Extracted records:
————————

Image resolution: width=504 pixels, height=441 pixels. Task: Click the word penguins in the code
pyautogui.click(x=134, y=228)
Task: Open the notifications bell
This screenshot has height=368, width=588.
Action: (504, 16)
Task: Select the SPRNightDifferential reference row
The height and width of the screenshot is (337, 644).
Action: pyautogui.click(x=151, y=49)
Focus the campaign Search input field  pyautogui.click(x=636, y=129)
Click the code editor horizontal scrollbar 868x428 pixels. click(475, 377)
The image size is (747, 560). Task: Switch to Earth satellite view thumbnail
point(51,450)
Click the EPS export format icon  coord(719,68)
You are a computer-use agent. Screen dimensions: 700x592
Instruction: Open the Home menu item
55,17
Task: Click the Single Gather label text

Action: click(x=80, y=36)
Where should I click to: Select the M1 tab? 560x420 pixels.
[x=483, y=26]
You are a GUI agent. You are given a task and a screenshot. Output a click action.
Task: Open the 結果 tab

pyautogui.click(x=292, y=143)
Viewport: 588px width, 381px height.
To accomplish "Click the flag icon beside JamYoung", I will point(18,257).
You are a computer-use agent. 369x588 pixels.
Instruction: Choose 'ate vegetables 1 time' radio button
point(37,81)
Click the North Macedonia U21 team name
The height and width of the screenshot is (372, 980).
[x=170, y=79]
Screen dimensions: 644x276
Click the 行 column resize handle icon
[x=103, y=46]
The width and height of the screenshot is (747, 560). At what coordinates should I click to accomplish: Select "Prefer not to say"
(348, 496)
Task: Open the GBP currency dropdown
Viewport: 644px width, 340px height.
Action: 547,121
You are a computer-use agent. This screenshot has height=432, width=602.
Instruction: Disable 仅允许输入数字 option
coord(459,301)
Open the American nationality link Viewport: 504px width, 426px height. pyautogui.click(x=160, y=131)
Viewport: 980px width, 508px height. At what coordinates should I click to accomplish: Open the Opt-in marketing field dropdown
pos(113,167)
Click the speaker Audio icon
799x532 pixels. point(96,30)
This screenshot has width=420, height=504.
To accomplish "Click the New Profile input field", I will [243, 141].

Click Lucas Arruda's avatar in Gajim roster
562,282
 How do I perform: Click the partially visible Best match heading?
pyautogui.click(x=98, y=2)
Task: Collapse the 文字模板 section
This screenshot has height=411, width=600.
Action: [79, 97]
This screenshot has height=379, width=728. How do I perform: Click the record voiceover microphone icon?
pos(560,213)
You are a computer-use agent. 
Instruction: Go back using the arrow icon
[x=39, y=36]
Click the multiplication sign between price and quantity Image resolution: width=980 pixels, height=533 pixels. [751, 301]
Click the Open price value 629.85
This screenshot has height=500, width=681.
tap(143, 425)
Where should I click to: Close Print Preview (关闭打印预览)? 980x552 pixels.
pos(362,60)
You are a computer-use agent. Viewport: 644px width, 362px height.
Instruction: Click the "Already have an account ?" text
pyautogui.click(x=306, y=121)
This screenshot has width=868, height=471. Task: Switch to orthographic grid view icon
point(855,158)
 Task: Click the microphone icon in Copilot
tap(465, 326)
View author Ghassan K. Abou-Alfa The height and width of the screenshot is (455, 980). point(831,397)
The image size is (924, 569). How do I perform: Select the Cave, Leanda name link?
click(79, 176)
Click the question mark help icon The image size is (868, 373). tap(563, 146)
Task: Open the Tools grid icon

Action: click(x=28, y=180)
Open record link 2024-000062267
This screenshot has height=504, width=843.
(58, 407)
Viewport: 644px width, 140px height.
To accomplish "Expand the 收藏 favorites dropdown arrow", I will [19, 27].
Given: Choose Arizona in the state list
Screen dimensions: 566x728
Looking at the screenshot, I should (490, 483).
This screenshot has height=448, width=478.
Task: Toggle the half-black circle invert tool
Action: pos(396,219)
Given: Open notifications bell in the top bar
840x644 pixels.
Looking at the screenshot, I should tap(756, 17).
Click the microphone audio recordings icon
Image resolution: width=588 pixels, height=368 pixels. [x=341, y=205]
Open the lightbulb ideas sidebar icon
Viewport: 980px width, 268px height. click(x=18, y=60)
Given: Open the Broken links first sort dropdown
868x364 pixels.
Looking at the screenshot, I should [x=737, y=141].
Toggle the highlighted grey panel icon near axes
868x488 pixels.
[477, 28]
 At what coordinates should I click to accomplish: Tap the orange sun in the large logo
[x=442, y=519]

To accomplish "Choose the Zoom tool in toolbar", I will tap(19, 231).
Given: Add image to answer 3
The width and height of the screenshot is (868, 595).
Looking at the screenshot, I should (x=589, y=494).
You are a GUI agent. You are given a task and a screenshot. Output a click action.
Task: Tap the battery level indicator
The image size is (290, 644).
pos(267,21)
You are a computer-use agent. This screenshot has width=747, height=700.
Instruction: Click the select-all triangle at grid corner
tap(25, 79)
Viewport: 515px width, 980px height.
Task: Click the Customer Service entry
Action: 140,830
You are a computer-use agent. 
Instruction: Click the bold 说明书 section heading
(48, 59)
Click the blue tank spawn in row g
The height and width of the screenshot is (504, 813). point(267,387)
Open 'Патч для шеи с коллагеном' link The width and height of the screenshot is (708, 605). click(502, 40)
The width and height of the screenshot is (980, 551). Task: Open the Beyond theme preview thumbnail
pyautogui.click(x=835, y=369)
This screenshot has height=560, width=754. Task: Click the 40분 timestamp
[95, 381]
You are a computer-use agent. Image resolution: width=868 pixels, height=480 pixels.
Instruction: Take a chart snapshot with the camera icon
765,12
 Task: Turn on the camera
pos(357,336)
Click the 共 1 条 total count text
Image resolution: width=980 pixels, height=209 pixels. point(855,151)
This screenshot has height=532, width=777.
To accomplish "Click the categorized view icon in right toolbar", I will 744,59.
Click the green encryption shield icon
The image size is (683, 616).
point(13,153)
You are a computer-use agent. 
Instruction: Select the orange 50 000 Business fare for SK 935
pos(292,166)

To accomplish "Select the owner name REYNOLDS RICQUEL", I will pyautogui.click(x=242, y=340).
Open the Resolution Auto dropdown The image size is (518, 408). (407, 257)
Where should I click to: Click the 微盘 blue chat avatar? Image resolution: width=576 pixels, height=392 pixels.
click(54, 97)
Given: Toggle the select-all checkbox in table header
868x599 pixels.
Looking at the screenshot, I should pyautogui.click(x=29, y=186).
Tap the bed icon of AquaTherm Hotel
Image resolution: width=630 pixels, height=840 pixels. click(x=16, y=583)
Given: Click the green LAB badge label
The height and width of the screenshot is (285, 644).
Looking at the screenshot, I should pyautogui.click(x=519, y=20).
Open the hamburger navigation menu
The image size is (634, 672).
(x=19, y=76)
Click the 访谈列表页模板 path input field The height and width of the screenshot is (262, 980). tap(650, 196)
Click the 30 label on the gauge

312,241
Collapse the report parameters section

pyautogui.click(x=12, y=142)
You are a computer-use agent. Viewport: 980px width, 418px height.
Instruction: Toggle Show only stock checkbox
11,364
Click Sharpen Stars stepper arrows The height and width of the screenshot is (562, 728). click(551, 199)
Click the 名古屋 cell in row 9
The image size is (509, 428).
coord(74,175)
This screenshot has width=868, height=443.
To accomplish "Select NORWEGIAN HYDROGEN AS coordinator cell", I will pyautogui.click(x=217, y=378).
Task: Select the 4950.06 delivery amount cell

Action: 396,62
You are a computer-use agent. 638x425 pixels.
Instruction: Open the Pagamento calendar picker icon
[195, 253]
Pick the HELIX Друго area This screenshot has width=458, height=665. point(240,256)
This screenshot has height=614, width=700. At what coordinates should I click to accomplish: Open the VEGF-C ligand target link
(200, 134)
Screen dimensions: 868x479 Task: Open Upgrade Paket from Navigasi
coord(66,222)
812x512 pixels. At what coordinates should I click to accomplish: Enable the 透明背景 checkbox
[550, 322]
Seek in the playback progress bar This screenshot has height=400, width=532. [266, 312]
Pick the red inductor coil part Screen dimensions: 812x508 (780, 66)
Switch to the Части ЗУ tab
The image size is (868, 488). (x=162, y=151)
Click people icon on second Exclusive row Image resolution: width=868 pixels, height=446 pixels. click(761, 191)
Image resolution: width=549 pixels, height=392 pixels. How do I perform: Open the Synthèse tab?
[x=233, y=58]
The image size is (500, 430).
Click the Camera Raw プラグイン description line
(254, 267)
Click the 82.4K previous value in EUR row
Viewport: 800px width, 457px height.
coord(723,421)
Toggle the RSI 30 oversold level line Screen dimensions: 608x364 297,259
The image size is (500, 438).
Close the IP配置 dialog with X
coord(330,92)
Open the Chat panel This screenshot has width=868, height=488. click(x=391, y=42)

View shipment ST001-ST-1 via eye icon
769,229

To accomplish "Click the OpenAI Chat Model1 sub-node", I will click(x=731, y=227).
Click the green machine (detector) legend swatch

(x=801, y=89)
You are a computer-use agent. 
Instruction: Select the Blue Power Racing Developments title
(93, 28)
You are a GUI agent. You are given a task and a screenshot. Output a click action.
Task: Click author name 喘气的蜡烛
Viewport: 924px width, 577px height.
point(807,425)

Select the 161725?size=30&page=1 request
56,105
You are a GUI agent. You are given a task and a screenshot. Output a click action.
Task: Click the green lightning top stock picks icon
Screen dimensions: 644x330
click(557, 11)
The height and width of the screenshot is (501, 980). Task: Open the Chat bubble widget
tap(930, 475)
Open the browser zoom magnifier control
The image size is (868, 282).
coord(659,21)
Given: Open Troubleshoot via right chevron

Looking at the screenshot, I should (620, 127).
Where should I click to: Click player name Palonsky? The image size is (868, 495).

————————

EXERCISE DETAILS:
Exactly as they stand, set down the lines from the top of the data through the line with "Task: Select the SPRNightDifferential".

ANSWER TO THIS PROBLEM:
Image resolution: width=504 pixels, height=441 pixels. Task: Click the word penguins in the code
pyautogui.click(x=134, y=228)
Task: Open the notifications bell
This screenshot has height=368, width=588.
Action: (504, 16)
Task: Select the SPRNightDifferential reference row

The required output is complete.